Task requirements:
A – In the Cunnison v. Richardson Greenshields Securities opinion page, on what date was the case decided?
B – Write the next part of the Cunnison v. Richardson Greenshields Securities court opinion, picking up after its final sentence.

START Quoted passage

Cunnison v. Richardson Greenshields Securities, Inc.

107 A.D.2d 50, 485 N.Y.S.2d 272, 1985 N.Y. App. Div. LEXIS 42554
CourtAppellate Division of the Supreme Court of the State of New York
DecidedFebruary 19, 1985
StatusPublished
Cited by42 cases

This text of 107 A.D.2d 50 (Cunnison v. Richardson Greenshields Securities, Inc.) is published on Counsel Stack Legal Research, covering Appellate Division of the Supreme Court of the State of New York primary law. Counsel Stack provides free access to over 12 million legal documents including statutes, case law, regulations, and constitutions.

Bluebook
Cunnison v. Richardson Greenshields Securities, Inc., 107 A.D.2d 50, 485 N.Y.S.2d 272, 1985 N.Y. App. Div. LEXIS 42554 (N.Y. Ct. App. 1985).

Opinion

OPINION OF THE COURT

Sullivan, J. P.

This is an appeal from the denial of a motion to dismiss a complaint alleging breach of a concededly oral five-year contract of employment, on the ground that the action is barred by the Statute of Frauds.

END Quoted passage
START Data for analysis

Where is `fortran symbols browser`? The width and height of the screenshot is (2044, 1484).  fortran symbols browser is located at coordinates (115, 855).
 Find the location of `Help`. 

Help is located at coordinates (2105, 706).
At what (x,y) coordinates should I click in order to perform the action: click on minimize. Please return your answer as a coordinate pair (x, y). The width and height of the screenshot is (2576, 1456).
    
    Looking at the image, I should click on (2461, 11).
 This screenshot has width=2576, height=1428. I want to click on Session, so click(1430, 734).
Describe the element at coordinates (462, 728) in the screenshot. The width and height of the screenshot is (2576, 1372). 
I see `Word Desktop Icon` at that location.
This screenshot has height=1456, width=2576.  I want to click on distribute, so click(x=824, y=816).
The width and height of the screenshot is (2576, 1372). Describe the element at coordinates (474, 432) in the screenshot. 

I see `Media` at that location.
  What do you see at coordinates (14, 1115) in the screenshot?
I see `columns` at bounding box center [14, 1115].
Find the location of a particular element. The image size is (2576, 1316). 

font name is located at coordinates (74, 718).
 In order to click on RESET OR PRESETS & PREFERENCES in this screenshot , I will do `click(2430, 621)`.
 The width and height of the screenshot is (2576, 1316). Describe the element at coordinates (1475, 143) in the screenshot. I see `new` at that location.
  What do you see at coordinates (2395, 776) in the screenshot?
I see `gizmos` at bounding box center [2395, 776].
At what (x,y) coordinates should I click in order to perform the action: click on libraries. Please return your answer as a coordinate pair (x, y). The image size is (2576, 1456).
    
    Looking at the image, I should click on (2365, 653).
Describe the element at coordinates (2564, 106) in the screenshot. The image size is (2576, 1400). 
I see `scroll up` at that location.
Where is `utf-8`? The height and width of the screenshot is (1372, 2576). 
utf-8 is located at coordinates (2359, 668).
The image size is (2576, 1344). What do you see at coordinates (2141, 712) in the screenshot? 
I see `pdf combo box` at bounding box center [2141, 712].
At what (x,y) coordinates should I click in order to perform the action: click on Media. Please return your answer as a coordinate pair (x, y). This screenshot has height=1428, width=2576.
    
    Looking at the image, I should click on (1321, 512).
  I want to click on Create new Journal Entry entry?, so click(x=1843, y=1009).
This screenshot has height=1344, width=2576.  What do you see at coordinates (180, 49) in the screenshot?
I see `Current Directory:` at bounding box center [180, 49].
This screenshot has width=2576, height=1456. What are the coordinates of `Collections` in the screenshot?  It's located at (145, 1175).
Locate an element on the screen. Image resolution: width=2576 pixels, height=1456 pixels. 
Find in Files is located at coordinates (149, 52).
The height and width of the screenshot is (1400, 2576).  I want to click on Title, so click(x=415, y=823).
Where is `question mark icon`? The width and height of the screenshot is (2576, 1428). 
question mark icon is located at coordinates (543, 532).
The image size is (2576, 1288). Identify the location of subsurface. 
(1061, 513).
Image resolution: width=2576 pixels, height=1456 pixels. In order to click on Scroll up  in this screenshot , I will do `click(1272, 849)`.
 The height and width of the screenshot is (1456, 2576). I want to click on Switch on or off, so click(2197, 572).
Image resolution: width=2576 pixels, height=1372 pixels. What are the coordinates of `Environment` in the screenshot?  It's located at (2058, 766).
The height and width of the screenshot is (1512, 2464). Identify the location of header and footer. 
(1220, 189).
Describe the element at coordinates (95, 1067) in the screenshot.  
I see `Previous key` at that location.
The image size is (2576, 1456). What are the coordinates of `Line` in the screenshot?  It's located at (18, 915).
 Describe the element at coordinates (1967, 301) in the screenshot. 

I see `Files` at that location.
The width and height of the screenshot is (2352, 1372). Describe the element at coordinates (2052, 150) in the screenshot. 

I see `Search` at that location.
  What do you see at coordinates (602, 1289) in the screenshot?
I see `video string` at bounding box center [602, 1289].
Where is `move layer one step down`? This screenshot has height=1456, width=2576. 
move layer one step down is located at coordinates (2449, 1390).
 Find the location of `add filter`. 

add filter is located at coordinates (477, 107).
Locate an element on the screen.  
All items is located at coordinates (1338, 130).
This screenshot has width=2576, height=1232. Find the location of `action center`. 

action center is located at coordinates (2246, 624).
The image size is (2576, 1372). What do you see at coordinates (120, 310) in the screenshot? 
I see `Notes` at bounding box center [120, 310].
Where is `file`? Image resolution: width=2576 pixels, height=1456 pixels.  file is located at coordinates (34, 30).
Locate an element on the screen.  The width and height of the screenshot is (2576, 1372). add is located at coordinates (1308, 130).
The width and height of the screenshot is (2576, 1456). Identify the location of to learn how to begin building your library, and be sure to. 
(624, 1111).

END Data for analysis

Numbered responses:
A – February 19, 1985

B –
Plaintiff Carol Gunnison was employed from 1979 until September 1982 in the Toronto office of Richardson Securities of Canada, the parent company of defendant Richardson Securities, Inc., a New York corporation engaged in the securities business. After extensive negotiations, she contends, defendant orally agreed to employ her as an institutional sales representative in its New York City office for a period of five years. [51]*51Plaintiff further alleged that defendant confirmed this agreement in a letter dated September 3, 1982 and in a subsequent January 7, 1983 interoffice memorandum to her from R. William Lewis, its executive vice-president, both of which were annexed to the complaint and incorporated therein by reference, offering her the “Institutional Sales job we * * * discussed” at a salary of $2,000 per month from September 27, 1982 to December 31, 1982 and, depending upon satisfactory performance, $30,000 annually thereafter, in addition to 30% of commissions earned in any one year in excess of $100,000. Neither writing, however, specified a term of employment. Plaintiff’s services were terminated on December 15, 1983, IAV2 months after she moved to New York City and commenced her employment with defendant. She thereafter instituted this action for wrongful discharge, alleging a five-year employment contract.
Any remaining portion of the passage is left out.